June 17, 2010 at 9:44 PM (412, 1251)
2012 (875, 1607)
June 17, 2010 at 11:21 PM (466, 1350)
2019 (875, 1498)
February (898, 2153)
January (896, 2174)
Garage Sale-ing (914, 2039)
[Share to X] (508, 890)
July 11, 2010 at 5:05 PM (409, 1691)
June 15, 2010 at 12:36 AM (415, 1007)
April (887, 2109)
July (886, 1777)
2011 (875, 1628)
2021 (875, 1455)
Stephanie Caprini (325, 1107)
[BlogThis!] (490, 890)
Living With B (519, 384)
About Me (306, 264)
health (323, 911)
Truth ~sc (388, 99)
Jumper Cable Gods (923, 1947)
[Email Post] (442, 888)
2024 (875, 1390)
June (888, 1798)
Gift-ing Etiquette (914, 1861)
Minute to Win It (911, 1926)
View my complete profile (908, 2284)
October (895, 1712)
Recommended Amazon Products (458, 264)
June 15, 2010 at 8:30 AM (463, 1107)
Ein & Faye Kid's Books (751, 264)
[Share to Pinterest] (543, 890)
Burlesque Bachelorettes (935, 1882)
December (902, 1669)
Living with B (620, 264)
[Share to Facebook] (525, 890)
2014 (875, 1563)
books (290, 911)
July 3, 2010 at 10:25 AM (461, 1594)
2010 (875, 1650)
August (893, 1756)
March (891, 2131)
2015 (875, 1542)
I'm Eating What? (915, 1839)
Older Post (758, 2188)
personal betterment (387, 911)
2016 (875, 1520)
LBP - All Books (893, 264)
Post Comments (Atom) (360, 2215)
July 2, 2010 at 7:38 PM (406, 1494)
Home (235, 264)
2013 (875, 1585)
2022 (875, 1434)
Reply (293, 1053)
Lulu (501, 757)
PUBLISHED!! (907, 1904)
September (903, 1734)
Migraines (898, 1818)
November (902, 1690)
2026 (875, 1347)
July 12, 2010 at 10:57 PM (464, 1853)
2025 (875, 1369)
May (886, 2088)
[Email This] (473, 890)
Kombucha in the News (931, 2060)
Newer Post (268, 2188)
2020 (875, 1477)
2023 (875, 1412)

####################

_WORK TASK_
Return exactly the lines from the one containing "About Me (306, 264)" to the last line of the data, and nothing more.

_WRITTEN ANSWER_
About Me (306, 264)
health (323, 911)
Truth ~sc (388, 99)
Jumper Cable Gods (923, 1947)
[Email Post] (442, 888)
2024 (875, 1390)
June (888, 1798)
Gift-ing Etiquette (914, 1861)
Minute to Win It (911, 1926)
View my complete profile (908, 2284)
October (895, 1712)
Recommended Amazon Products (458, 264)
June 15, 2010 at 8:30 AM (463, 1107)
Ein & Faye Kid's Books (751, 264)
[Share to Pinterest] (543, 890)
Burlesque Bachelorettes (935, 1882)
December (902, 1669)
Living with B (620, 264)
[Share to Facebook] (525, 890)
2014 (875, 1563)
books (290, 911)
July 3, 2010 at 10:25 AM (461, 1594)
2010 (875, 1650)
August (893, 1756)
March (891, 2131)
2015 (875, 1542)
I'm Eating What? (915, 1839)
Older Post (758, 2188)
personal betterment (387, 911)
2016 (875, 1520)
LBP - All Books (893, 264)
Post Comments (Atom) (360, 2215)
July 2, 2010 at 7:38 PM (406, 1494)
Home (235, 264)
2013 (875, 1585)
2022 (875, 1434)
Reply (293, 1053)
Lulu (501, 757)
PUBLISHED!! (907, 1904)
September (903, 1734)
Migraines (898, 1818)
November (902, 1690)
2026 (875, 1347)
July 12, 2010 at 10:57 PM (464, 1853)
2025 (875, 1369)
May (886, 2088)
[Email This] (473, 890)
Kombucha in the News (931, 2060)
Newer Post (268, 2188)
2020 (875, 1477)
2023 (875, 1412)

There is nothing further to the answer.